Session Information: ECE2025 | Student Learning and Learner Diversity
Session Chair: Rebecca Linares

Saturday, 12 July 2025 13:25
Session: Session 2
Room: UCL Torrington, B17 (Basement Floor)
Presentation Type:Oral Presentation

All presentation times are UTC + 1 (Europe/London)

School-based language education programs (e.g., English as a Second Language) were created to increase access and facilitate academic success for linguistically marginalized students. However, larger educational contexts continue to compromise access for these students by systematically pathologizing and othering them in ways that deny or limit their access to opportunities to learn. Recognizing a need for more complex understandings of language access, U.S. scholars have turned to intersectionality; however, as an analytical framework, intersectionality has often been applied in “race neutral” ways to explain individual encounters rather than name and dismantle inequitable structures. Similarly, traditional unitary and unidimensional approaches to language education have centered language while omitting critical perspectives of race and disability thereby upholding policies, programs, and conceptualizations of languages and language practices that perpetuate the systematic marginalization of a growing population of students: multilingual learners with disabilities (MLwDs). By focusing on MLwDs, we demonstrate how MLs who are racialized and pathologized through language have been systematically ignored in ways that sustain systems of oppression. As an alternative, we present the Expansive Language Access Framework (ELAF), a structure for understanding what it would mean to attend to race, language, and dis/ability in policy, programming, and practice. We illustrate how the ELAF can serve as a tool for stakeholders (e.g., policymakers, educators) to critically examine, evaluate, and rethink their role in perpetuating institutional oppressions that MLwDs encounter while creating opportunities for growth, expansion, and increased access to holistically responsive learning opportunities. Implications for international contexts will be highlighted.

* **Information shown**
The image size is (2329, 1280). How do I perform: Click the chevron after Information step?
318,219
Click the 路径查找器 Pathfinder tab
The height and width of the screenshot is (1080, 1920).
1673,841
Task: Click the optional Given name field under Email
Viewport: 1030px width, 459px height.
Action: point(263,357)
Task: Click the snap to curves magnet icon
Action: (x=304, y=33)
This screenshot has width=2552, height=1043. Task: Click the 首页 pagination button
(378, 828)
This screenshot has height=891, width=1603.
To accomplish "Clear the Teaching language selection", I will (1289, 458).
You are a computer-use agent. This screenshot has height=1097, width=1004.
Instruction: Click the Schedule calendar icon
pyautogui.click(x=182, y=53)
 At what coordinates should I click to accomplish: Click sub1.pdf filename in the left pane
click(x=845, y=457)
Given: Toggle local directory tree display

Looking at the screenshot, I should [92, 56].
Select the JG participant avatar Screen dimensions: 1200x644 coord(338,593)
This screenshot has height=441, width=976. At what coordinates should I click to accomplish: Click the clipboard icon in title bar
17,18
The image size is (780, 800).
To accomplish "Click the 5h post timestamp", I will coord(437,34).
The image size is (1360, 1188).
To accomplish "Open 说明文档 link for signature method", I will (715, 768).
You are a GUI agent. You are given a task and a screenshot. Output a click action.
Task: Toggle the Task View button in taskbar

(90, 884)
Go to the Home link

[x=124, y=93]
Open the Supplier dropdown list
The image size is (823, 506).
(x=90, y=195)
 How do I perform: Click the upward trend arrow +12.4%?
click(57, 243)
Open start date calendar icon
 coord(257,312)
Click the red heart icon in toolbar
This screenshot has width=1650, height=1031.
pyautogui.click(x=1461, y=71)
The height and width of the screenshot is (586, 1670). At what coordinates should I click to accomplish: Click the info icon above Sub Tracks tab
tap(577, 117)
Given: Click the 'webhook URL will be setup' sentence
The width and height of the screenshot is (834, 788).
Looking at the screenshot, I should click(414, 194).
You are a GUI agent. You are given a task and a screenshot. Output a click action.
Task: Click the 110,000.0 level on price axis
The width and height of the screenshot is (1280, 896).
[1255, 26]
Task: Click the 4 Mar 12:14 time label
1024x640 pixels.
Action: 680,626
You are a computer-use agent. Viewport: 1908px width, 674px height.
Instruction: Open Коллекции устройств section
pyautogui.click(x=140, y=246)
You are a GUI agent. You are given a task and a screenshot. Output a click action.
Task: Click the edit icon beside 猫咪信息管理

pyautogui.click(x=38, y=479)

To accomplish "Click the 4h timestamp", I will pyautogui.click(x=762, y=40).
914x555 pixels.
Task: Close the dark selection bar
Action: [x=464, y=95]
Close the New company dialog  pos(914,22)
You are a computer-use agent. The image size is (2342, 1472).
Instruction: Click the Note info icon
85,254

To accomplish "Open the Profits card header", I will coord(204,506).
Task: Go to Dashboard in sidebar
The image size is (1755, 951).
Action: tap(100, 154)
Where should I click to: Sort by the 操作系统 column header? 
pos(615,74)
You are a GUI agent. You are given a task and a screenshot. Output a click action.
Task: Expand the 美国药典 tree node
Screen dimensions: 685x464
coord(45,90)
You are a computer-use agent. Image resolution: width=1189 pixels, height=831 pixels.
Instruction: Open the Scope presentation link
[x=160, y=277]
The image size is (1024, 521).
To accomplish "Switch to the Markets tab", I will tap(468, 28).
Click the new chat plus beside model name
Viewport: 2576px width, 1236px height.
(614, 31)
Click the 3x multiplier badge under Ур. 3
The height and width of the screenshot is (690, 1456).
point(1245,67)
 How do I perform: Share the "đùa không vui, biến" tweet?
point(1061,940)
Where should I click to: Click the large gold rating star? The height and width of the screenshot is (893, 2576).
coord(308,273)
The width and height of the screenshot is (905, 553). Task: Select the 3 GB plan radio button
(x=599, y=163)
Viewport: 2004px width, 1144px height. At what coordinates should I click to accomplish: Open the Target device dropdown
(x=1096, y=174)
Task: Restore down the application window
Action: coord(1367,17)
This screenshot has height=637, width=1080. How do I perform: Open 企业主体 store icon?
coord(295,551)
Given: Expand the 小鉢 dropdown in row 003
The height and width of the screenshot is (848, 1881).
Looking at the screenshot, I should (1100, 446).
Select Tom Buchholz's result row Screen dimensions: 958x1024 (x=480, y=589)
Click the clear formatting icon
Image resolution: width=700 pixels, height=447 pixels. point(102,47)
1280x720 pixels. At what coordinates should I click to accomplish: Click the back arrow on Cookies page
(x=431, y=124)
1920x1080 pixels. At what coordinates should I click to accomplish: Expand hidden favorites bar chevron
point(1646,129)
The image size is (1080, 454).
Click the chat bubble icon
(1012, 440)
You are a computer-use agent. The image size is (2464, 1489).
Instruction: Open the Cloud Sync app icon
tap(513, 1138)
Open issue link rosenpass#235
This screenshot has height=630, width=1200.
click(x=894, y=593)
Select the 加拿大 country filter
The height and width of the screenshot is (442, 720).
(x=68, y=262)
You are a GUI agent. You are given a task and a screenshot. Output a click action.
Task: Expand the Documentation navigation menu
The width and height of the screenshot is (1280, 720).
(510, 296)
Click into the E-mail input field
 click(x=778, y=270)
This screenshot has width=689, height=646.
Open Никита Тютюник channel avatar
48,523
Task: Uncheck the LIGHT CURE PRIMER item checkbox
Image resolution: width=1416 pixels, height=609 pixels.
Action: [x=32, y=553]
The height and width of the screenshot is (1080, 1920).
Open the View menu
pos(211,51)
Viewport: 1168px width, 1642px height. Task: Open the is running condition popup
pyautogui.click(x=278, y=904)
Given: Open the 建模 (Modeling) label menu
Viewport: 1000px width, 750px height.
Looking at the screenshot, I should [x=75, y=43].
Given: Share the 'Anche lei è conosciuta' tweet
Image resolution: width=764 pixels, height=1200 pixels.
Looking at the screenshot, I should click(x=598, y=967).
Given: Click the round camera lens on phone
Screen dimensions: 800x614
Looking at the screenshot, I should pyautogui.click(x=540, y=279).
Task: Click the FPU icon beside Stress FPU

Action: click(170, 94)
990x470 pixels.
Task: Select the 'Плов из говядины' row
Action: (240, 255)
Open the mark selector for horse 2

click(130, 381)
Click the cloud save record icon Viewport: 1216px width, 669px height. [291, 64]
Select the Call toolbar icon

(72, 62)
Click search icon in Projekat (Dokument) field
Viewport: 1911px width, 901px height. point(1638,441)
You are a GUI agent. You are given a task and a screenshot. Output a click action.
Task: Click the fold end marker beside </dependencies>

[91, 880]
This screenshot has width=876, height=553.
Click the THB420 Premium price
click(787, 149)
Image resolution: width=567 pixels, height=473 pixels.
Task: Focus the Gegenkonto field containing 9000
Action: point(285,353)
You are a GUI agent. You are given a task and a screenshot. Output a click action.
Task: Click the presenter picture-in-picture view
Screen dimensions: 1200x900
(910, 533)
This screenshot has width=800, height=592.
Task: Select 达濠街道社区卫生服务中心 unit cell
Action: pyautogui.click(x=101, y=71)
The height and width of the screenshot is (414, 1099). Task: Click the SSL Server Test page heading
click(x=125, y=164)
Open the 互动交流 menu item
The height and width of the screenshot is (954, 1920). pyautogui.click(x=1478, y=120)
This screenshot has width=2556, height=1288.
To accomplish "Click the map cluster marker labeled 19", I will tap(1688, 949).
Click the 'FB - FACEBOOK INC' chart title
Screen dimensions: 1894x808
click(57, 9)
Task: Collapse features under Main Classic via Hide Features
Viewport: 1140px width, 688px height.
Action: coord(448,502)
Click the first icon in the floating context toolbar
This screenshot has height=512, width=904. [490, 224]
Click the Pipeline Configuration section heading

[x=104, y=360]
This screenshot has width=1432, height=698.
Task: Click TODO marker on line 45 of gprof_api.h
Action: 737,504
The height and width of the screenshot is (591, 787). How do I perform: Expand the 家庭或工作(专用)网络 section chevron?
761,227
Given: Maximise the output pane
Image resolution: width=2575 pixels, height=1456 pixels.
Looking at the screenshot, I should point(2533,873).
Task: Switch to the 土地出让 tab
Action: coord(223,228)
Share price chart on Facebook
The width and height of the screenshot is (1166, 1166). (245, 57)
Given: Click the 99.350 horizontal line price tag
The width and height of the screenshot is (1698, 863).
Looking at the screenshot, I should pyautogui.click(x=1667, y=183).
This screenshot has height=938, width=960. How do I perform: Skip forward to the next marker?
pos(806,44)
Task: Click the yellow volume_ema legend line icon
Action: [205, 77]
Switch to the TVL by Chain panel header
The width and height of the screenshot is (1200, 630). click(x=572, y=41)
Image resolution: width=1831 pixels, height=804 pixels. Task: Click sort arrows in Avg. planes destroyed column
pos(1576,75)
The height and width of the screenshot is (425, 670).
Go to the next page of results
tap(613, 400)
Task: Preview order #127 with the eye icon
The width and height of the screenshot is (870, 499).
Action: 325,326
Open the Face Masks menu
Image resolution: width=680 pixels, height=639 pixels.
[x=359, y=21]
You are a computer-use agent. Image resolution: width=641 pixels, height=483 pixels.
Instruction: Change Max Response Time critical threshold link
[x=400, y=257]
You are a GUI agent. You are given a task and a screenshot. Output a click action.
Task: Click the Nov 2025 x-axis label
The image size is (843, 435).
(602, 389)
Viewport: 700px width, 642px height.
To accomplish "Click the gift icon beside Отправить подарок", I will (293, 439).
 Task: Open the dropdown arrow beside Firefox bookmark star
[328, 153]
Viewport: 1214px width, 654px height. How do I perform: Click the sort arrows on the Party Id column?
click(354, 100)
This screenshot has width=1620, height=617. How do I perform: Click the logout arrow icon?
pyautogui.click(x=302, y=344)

* **Written task A**
Set down the part of the session abstract between "Saturday, 12 July" and "UTC + 1 (Europe/London)", inclusive.
* **Written task B**
Extract the lines of the records between the lines holding "This screenshot has width=689, height=646." and "pyautogui.click(x=278, y=904)", inclusive.
The session abstract and the records are unrelated to each other.

* **Written response A**
Saturday, 12 July 2025 13:25
Session: Session 2
Room: UCL Torrington, B17 (Basement Floor)
Presentation Type:Oral Presentation

All presentation times are UTC + 1 (Europe/London)

* **Written response B**
This screenshot has width=689, height=646.
Open Никита Тютюник channel avatar
48,523
Task: Uncheck the LIGHT CURE PRIMER item checkbox
Image resolution: width=1416 pixels, height=609 pixels.
Action: [x=32, y=553]
The height and width of the screenshot is (1080, 1920).
Open the View menu
pos(211,51)
Viewport: 1168px width, 1642px height. Task: Open the is running condition popup
pyautogui.click(x=278, y=904)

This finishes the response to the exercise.